Source Photo https://www.bbc.com/news/world-asia-64948453


Agutaya archipelago doctor Alena Yap cared for 13,000 people on her own, including 99-year-old Eleuthera Abus, who has a broken arm that has been six months since her fall.


The poor people of Diit, Philippines, have no access to surgical facilities because the nearest one is hundreds of miles away across the sea. Their only doctor, Dr Alena, wears a broad smile that masks quiet determination. Dr Alena arrived just before the coronavirus, and learned to live with death threats. She battled new diseases and old, and came up against her country's biggest challenges.


Dr Alena, a graduate of the country's top medical school, volunteered to join a government programme that sent her to one of the poorest municipalities in the country.

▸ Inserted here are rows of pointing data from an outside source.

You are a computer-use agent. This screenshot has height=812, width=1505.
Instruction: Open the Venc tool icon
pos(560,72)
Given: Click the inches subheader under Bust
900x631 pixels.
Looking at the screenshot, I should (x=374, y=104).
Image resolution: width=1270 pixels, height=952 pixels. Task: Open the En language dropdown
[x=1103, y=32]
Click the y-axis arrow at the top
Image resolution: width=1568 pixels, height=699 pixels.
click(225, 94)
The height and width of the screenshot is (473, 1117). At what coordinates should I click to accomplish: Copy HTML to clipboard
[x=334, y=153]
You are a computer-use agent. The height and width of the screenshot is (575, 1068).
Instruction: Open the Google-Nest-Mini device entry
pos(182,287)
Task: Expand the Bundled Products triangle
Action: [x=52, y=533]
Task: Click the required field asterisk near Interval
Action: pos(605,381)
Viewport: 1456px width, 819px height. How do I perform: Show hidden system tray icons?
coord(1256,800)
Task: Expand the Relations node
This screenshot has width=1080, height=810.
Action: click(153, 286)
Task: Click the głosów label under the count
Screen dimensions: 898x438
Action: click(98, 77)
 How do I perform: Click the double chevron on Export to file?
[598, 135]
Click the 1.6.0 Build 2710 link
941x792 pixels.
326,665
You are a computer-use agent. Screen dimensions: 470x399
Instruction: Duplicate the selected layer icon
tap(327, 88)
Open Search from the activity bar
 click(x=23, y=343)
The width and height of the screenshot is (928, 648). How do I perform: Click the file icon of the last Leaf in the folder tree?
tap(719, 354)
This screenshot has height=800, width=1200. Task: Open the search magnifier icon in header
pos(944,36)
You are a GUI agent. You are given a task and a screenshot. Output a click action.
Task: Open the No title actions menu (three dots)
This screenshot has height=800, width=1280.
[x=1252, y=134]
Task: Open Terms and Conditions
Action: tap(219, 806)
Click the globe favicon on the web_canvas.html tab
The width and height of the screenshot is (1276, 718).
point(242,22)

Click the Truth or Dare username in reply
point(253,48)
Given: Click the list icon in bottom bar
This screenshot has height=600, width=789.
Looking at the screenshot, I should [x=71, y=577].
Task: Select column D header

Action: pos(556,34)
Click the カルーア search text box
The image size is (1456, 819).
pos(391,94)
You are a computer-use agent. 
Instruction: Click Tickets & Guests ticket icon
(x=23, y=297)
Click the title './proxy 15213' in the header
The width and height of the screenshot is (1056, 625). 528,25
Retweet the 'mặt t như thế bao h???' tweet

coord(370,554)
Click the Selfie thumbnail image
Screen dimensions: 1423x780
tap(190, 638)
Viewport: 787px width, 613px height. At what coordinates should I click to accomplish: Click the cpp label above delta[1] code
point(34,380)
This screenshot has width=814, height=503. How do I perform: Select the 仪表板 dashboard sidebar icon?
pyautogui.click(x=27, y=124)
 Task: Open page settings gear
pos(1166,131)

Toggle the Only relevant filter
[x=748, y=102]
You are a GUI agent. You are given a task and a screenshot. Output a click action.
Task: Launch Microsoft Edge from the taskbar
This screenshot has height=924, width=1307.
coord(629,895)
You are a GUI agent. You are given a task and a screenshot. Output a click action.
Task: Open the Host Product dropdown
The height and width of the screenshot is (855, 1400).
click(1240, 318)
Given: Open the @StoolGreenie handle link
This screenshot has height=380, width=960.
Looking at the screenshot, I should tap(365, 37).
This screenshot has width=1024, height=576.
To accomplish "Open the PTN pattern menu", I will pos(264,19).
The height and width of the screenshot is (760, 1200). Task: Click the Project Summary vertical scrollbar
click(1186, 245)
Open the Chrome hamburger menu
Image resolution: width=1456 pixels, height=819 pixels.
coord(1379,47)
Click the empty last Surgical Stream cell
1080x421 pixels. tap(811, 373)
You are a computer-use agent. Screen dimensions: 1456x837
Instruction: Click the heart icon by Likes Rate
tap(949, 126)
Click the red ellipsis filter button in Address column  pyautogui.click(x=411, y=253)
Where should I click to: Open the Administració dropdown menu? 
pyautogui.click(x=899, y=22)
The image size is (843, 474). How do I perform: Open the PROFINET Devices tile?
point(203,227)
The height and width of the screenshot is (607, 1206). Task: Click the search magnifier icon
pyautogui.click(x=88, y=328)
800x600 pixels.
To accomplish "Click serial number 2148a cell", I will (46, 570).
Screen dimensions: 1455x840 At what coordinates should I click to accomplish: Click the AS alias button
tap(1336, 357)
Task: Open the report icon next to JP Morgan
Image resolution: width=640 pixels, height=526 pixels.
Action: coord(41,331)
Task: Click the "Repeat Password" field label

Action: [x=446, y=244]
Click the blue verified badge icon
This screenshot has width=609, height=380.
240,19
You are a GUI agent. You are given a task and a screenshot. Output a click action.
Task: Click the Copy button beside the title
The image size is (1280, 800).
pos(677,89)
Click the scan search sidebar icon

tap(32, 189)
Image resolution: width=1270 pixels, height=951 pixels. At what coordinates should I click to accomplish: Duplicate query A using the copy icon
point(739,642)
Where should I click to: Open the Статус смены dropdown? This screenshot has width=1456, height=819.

Agutaya is a two-and-half day journey from Manila, including a flight and a sleepless 15-hour night crossing on an open-deck ferry.


Dr Alena made her first crossing to Agutaya in February 2020 and was in charge of enforcing their quarantine when the coronavirus sent the Philippines into a lockdown. She received death threats and people wanted to shoot her. Dr Alena was resented as a government enforcer and began adopting dogs to ease the loneliness. She also started drawing and spent a lot of time at the beach with them.


The next challenge emerged when the vaccines started to arrive in the summer of 2021. Despite the resistance, the vaccine rollout was successful, and only eight islanders across the archipelago had died of the virus.


Every weekday morning, a line forms outside the main clinic on Agutaya, and Dr Alena says it's difficult to get a nutritious diet here.



The doctor is extricating herself from the growing line of patients and has to get across to Diit, 40 minutes away by boat. she treats a boy with a hernia, which means part of his intestine has penetrated the bowel wall, pushing into his testicles. The boy's mother asks if she knows anyone who can stay with her on one of the bigger islands. Dr Alena's optimism and ambition have given way to the reality that resources - or money - will always be the biggest challenge.


Dr Alena returned to Agutaya last week and did minor surgeries in three hours, after taking off from Manila in a private plane funded by international donors.